At the age of 15, Ghazanfar was included in the auction for the 2023 Indian Premier League. He was the youngest player entered into that year's auction, and his base price for the auction was ₹20 lakh. He went unsold in the auction. In 2024, he played in the Abu Dhabi T10.

In March 2024, Ghazanfar was signed by Kolkata Knight Riders to play for them in the 2024 Indian Premier League at a base price of ₹20 lakh, as a replacement for Mujeeb Ur Rahman. A few days beforehand, Mumbai Indians had tried to sign him to be a nets bowler, but he was unable to get a visa to perform that role for them. He was selected by Colombo Strikers for the 2024 Lanka Premier League season. He was drafted to play for Rangpur Riders in the 2025 Bangladesh Premier League..

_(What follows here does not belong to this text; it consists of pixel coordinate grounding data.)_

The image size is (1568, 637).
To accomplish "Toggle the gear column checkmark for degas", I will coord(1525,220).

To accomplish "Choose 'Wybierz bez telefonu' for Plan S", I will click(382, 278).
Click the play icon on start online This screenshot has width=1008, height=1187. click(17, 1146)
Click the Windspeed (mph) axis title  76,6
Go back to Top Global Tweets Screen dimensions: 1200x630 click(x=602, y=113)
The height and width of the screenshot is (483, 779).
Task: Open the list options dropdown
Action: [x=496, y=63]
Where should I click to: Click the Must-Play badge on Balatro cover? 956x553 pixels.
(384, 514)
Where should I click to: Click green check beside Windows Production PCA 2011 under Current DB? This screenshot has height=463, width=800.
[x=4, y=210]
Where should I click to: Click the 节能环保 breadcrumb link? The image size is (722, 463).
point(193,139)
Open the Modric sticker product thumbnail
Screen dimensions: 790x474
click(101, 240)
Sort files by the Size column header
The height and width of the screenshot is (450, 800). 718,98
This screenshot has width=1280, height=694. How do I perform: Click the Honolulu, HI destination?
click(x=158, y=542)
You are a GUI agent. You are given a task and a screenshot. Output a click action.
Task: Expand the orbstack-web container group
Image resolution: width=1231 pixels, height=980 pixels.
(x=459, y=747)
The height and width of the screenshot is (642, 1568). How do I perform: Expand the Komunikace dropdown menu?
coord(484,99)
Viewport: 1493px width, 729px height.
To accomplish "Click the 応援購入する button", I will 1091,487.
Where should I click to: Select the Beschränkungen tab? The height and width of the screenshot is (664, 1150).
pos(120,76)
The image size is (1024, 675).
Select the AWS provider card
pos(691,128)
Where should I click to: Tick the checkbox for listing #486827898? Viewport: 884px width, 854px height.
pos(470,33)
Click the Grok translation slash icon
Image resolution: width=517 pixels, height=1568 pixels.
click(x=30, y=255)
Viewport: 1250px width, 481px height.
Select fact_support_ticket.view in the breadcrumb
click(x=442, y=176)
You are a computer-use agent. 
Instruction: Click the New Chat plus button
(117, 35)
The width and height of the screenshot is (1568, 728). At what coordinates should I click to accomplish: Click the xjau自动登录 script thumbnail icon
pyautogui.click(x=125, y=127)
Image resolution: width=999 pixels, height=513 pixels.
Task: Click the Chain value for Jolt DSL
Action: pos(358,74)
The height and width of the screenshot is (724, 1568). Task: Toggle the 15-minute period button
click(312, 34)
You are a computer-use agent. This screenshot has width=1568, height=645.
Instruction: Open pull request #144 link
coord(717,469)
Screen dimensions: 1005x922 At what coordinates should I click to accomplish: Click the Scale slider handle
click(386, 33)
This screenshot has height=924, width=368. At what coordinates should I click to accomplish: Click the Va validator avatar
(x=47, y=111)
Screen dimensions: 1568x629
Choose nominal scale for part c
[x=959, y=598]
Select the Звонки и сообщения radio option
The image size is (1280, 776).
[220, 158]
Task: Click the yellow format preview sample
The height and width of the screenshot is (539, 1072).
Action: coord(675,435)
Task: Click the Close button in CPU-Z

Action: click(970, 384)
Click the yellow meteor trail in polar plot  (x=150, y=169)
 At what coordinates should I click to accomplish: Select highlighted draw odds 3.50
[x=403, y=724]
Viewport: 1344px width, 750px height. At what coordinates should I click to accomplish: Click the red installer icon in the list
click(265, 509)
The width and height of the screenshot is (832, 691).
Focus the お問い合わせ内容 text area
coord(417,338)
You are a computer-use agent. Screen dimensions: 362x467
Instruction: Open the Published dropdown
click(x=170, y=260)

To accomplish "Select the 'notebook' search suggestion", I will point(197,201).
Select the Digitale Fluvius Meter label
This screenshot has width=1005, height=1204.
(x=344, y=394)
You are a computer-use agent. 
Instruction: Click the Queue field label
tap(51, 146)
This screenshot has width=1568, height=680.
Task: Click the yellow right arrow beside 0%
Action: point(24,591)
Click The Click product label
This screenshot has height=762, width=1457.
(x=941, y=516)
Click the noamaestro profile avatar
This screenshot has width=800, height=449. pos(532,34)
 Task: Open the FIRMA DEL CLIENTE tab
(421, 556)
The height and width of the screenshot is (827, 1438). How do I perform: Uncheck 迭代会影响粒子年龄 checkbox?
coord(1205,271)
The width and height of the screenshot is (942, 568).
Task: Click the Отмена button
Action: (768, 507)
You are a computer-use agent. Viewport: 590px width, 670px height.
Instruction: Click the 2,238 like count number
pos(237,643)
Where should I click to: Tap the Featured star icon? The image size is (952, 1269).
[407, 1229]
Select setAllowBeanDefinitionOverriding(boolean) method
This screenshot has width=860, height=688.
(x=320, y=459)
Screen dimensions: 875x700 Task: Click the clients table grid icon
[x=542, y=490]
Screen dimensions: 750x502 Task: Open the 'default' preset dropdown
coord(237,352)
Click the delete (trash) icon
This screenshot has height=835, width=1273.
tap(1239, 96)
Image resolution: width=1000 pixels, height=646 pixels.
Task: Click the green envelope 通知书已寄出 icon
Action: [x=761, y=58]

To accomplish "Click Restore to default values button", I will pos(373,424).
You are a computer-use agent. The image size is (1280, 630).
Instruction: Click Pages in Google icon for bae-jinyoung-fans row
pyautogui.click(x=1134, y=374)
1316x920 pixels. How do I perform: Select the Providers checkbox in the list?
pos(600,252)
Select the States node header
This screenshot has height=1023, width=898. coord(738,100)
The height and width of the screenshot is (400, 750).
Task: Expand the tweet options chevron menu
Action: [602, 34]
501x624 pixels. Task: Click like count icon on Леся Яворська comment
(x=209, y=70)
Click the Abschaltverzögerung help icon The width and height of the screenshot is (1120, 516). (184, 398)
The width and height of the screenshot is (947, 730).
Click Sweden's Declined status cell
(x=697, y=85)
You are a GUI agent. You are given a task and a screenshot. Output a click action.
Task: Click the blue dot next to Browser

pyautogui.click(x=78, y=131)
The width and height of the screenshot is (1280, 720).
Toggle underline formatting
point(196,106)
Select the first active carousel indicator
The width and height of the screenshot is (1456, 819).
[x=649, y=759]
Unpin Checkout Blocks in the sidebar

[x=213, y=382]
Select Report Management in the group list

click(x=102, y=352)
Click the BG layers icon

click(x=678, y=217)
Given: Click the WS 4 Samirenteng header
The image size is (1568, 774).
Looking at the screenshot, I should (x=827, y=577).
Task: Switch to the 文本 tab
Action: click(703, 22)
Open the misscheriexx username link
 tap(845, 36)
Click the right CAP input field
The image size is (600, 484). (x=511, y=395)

In November 2024, Ghazanfar signed for the Mumbai Indians for ₹4.80 crore for the 2025 Indian Premier League. Due to an injury, he was ruled out of the tournament and replaced by Mujeeb Ur Rahman. In March 2025, he signed to play for Derbyshire County Cricket Club in that year's T20 Blast. He took 16 wickets in 14 matches in the T20 Blast, including figures of 2/5 from 4 overs against Yorkshire. He signed for the Antigua & Barbuda Falcons for the 2025 Caribbean Premier League.

==International career==
In 2023, Ghazanfar played for Junior Champions (a team of representatives from the Afghanistan under-19 national team) in the Green Afghanistan One Day Cup.

He was part of the 15-man Afghanistan squad for the 2024 Under-19 Cricket World Cup. In the game against New Zealand, he picked up 3 wickets for 29 runs.

Ghazanfar made his debut for the Afghanistan senior team in their series against Ireland, at the age of at the age of 16 years and 236 days. In his first 11 One Day International matches, Ghazanfar took two five-wicket hauls. He was the third youngest cricketer to take a six-wicket haul in an ODI, and third player to take two five-wicket hauls before the age of 19.

Ghazanfar made his Test debut in December 2024 against Zimbabwe, replacing the injured Rashid Khan. It was also his debut first-class match.

He was included in the Afghanistan squad for the 2025 Asia Cup.